╭─ LISTED ENTRIES
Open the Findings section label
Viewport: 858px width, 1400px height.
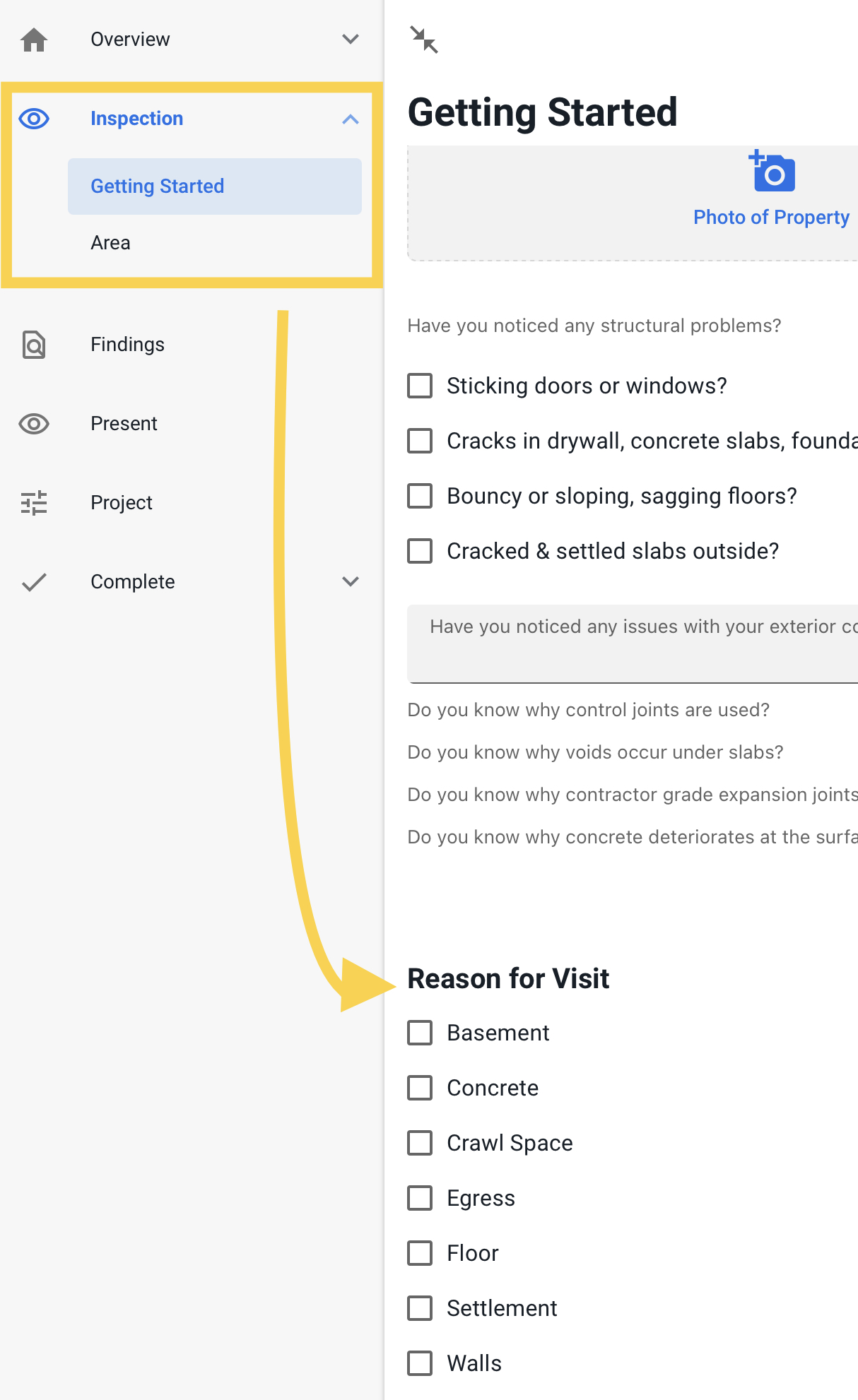click(x=127, y=345)
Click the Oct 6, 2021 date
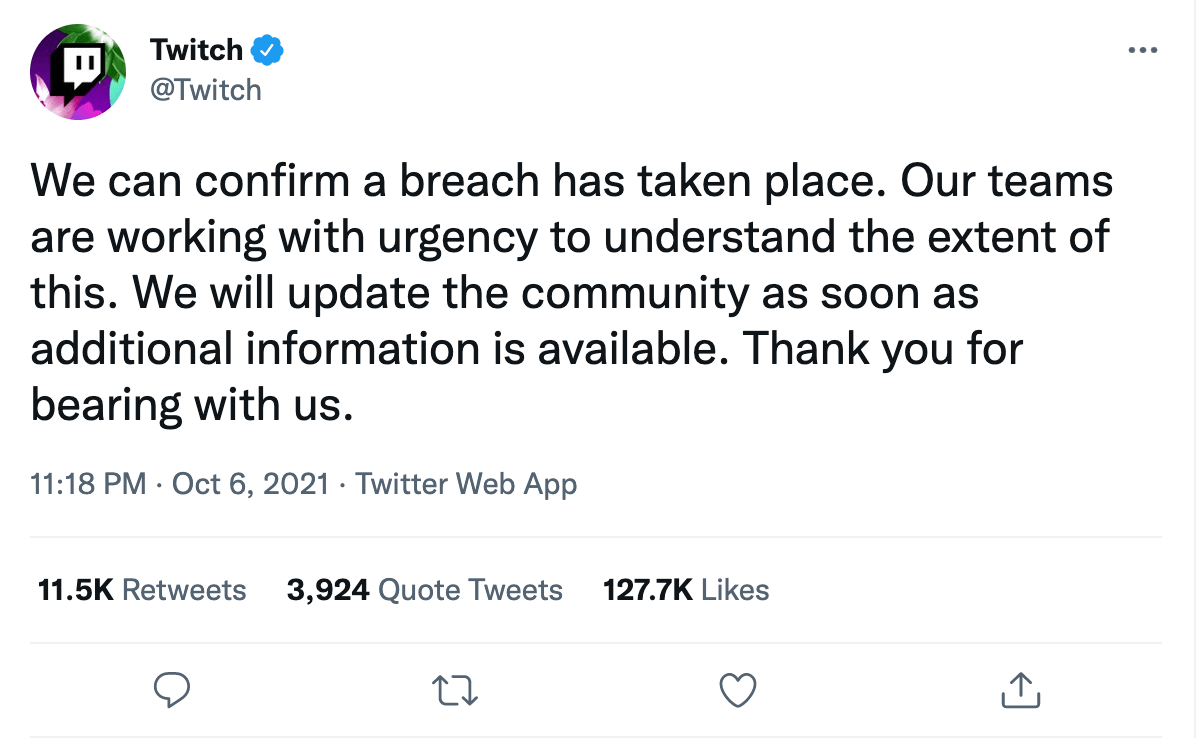 click(250, 485)
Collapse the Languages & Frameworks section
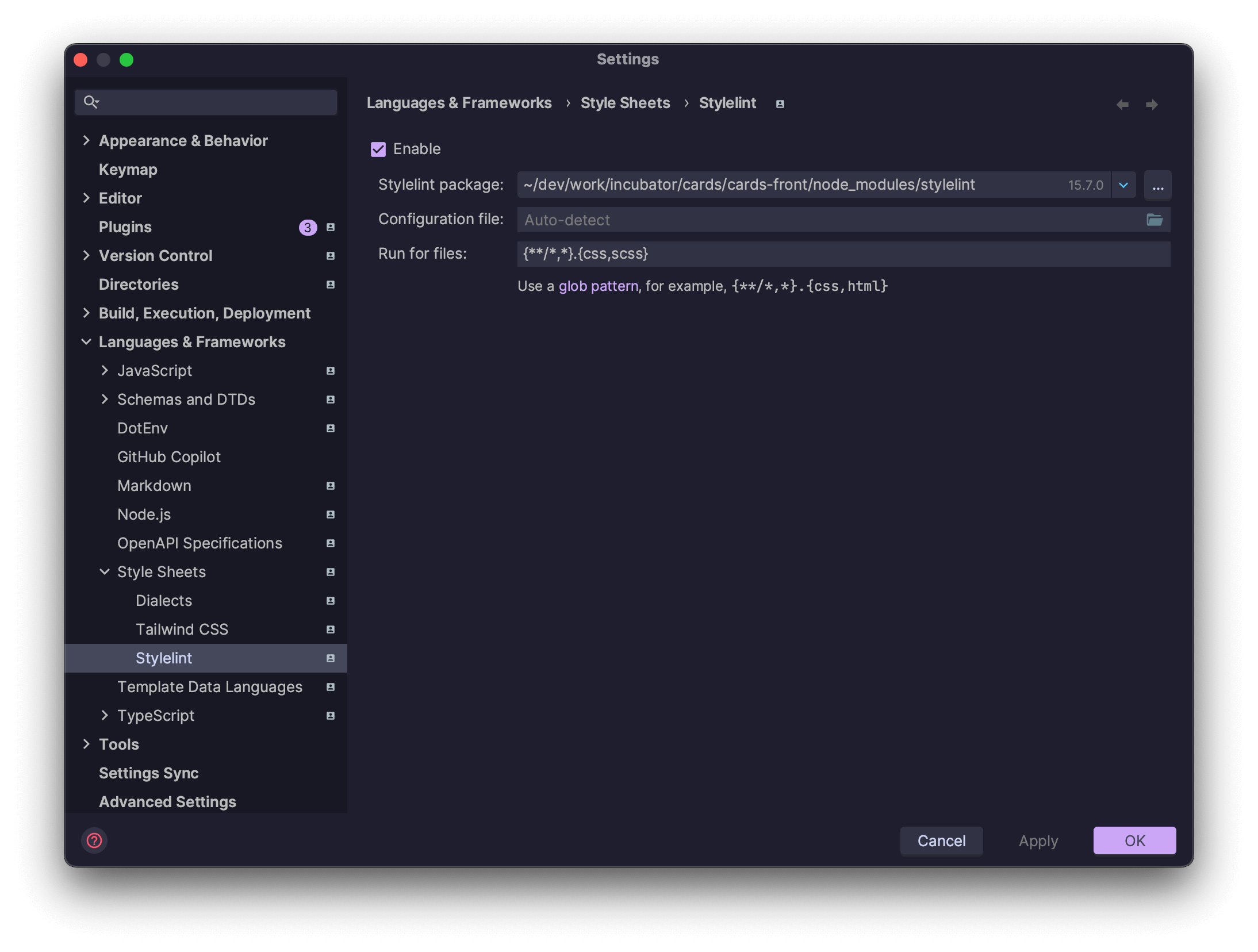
╰─
- [TASK PROMPT]
Rewrite the data above, substituting "Expand" for "Collapse" and changing nothing else. Leave out the pictures.

- [WORKED ANSWER]
Open the Findings section label
Viewport: 858px width, 1400px height.
click(x=127, y=345)
Click the Oct 6, 2021 date
 click(250, 485)
Expand the Languages & Frameworks section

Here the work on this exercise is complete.